Activity
Your answer must be an exact copy of the data, without any pictures.

─── Data records ───

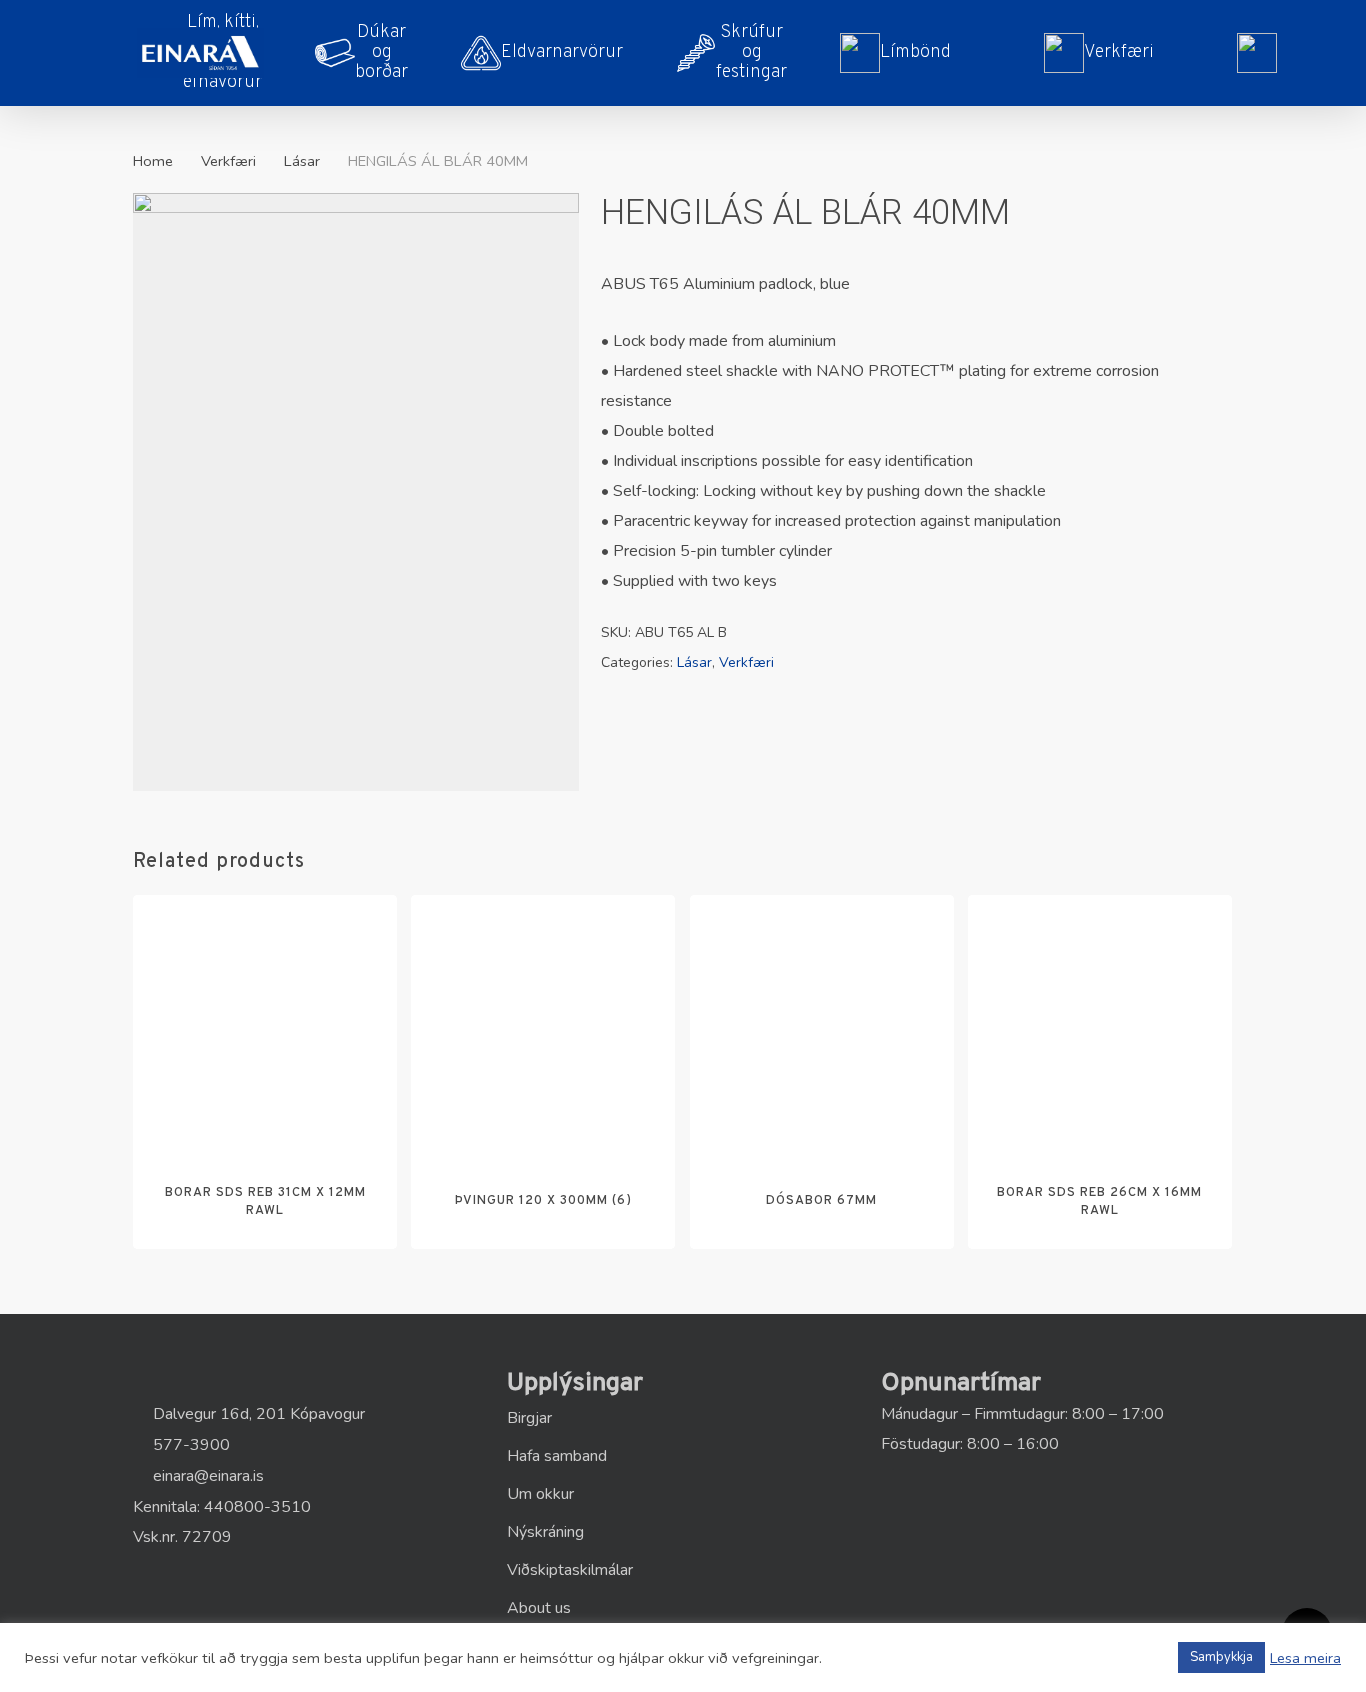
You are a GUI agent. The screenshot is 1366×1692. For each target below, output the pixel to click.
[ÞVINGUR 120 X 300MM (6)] (543, 1027)
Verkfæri (228, 161)
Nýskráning (545, 1532)
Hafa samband (557, 1456)
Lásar (302, 161)
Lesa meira (1305, 1658)
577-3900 (189, 1445)
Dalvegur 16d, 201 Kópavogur (257, 1414)
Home (153, 161)
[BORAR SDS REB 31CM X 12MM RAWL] (265, 1027)
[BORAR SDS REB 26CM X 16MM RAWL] (1100, 1027)
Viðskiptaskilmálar (570, 1570)
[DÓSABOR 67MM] (822, 1027)
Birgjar (529, 1418)
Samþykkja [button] (1221, 1657)
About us (539, 1608)
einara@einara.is (206, 1476)
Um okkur (540, 1494)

───

Result below
You are a GUI agent. The screenshot is 1366×1692. For each target below, output the pixel to click.
[ÞVINGUR 120 X 300MM (6)] (543, 1027)
Verkfæri (228, 161)
Nýskráning (545, 1532)
Hafa samband (557, 1456)
Lásar (302, 161)
Lesa meira (1305, 1658)
577-3900 (189, 1445)
Dalvegur 16d, 201 Kópavogur (257, 1414)
Home (153, 161)
[BORAR SDS REB 31CM X 12MM RAWL] (265, 1027)
[BORAR SDS REB 26CM X 16MM RAWL] (1100, 1027)
Viðskiptaskilmálar (570, 1570)
[DÓSABOR 67MM] (822, 1027)
Birgjar (529, 1418)
Samþykkja [button] (1221, 1657)
About us (539, 1608)
einara@einara.is (206, 1476)
Um okkur (540, 1494)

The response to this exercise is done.